Voice Note Transcription

When your agent receives voice messages from Telegram, Discord, or other interfaces, you need to transcribe the audio to text before sending it to the model. The audio_transcriber parameter handles this automatically.
from definable.agent import Agent

# Transcribe voice notes using OpenAI Whisper (default)
agent = Agent(
    model="openai/gpt-4o-mini",
    audio_transcriber=True,
)
When audio_transcriber is set:
  1. Voice messages arrive as Audio objects on the message
  2. Each audio clip is sent to the Whisper API for transcription
  3. The transcript text is appended to the message content
  4. The audio field is cleared so non-audio models don’t receive raw audio blocks
from definable.agent import Agent

agent = Agent(model="openai/gpt-4o-mini", audio_transcriber=True)
audio_transcriber works at the agent level, so all interfaces (Telegram, Discord, Desktop) and direct arun() callers benefit automatically. No per-interface setup required.

Format Normalization

Telegram sends voice notes as .oga (OGG Opus), which isn’t accepted by all APIs. The reader.audio module provides format normalization:
from definable.reader.audio import normalize_audio_format

# Automatically converts oga/ogg/opus → wav via ffmpeg
out_bytes, out_fmt = normalize_audio_format(raw_bytes, "oga")
# out_fmt == "wav"
This requires ffmpeg installed on your system.
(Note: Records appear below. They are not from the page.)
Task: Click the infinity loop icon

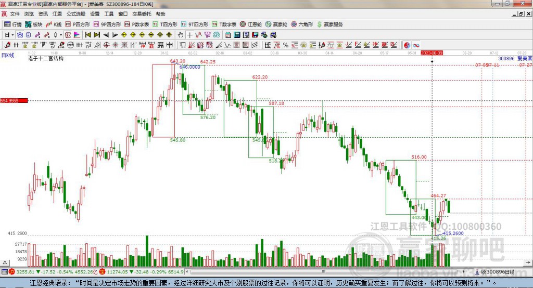Action: click(416, 45)
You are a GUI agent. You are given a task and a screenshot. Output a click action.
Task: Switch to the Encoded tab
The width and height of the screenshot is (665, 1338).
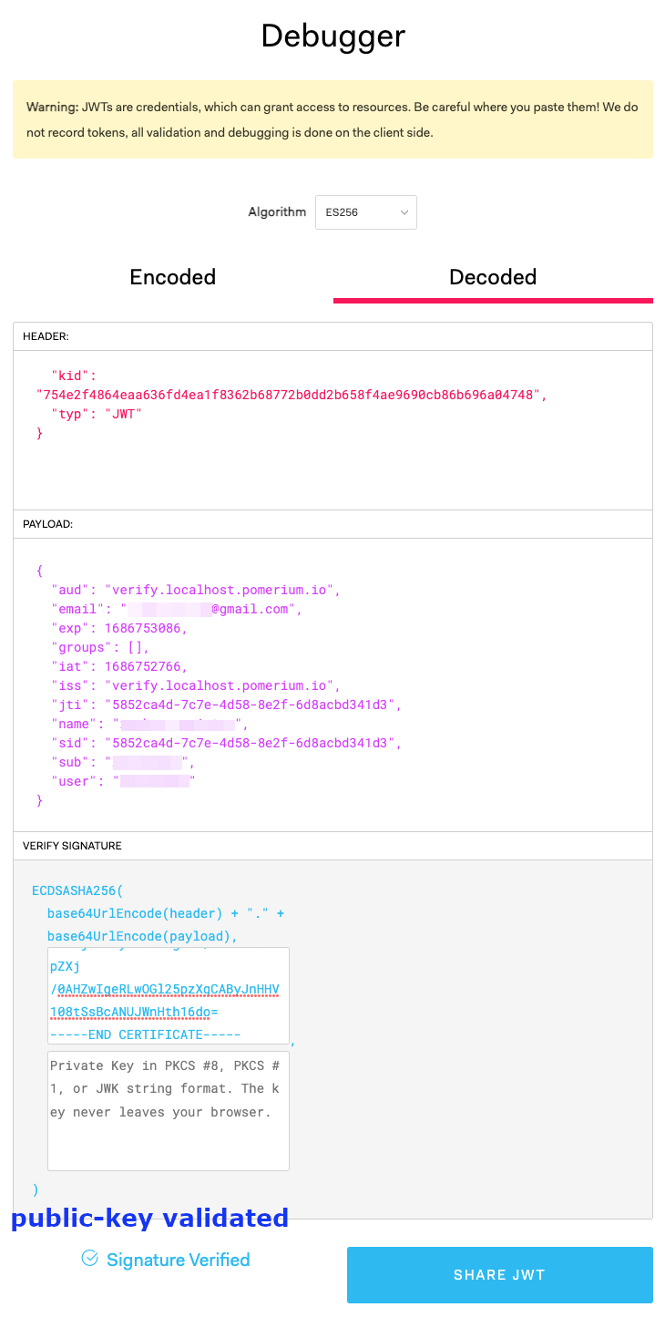[x=172, y=277]
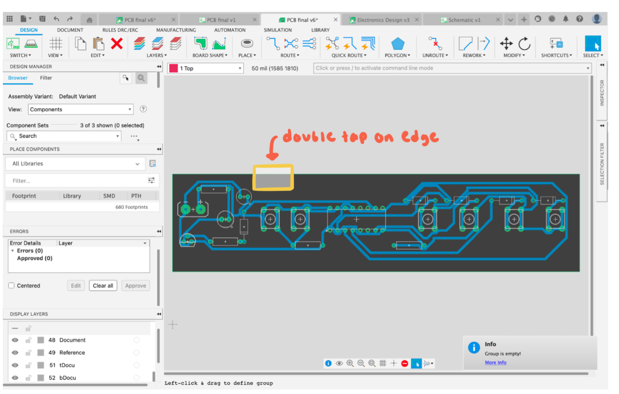Click the zoom-in magnifier in the canvas toolbar
This screenshot has width=619, height=394.
click(350, 363)
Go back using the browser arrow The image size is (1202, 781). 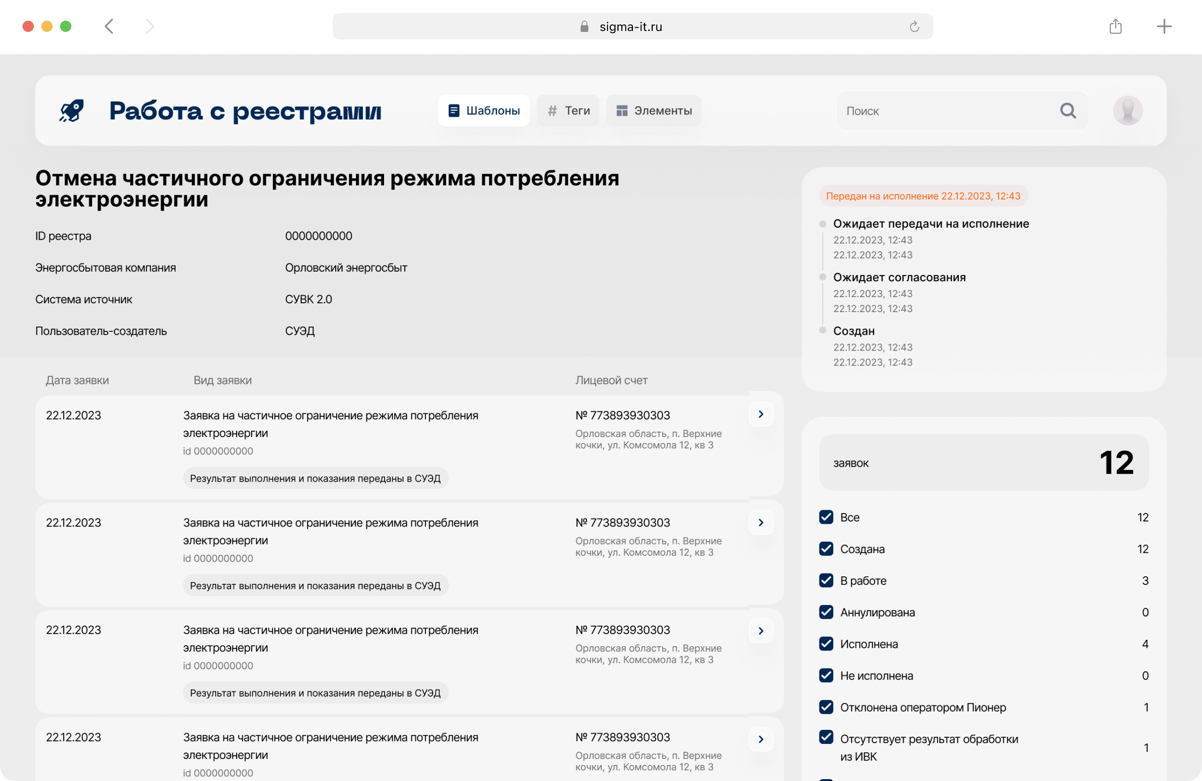[109, 27]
The audio_transcriber handles this transparently — you don’t need to call normalize_audio_format directly when using it.

Video

Pass video files for analysis:
from definable.model.message import Message
from definable.media import Video

response = model.invoke(
    messages=[Message(role="user", content="Summarize what happens in this video.", videos=[Video(filepath="/path/to/clip.mp4")])],
    assistant_message=Message(role="assistant", content=""),
)

Files

Send documents and other files:
from definable.model.message import Message
from definable.media import File

response = model.invoke(
    messages=[Message(role="user", content="Summarize this document.", files=[File(filepath="/path/to/report.pdf", mime_type="application/pdf")])],
    assistant_message=Message(role="assistant", content=""),
)

Using Media with Agents

Agents accept media directly in the run() call:
from definable.agent import Agent
from definable.media import Image

agent = Agent(
    model=OpenAIChat(id="gpt-4o"),
    instructions="You are a helpful visual assistant.",
)

output = agent.run(
    "What's in this image?",
    images=[Image(url="https://example.com/photo.jpg")],
)
print(output.content)

Supported Formats

TypeSupported Formats
ImageJPEG, PNG, GIF, WebP
AudioMP3, WAV, FLAC, OGG, M4A
VideoMP4, WebM
FilePDF, JSON, TXT, Python, Markdown, and more
Not all providers support all media types. Check your provider’s documentation for specific format and size limits.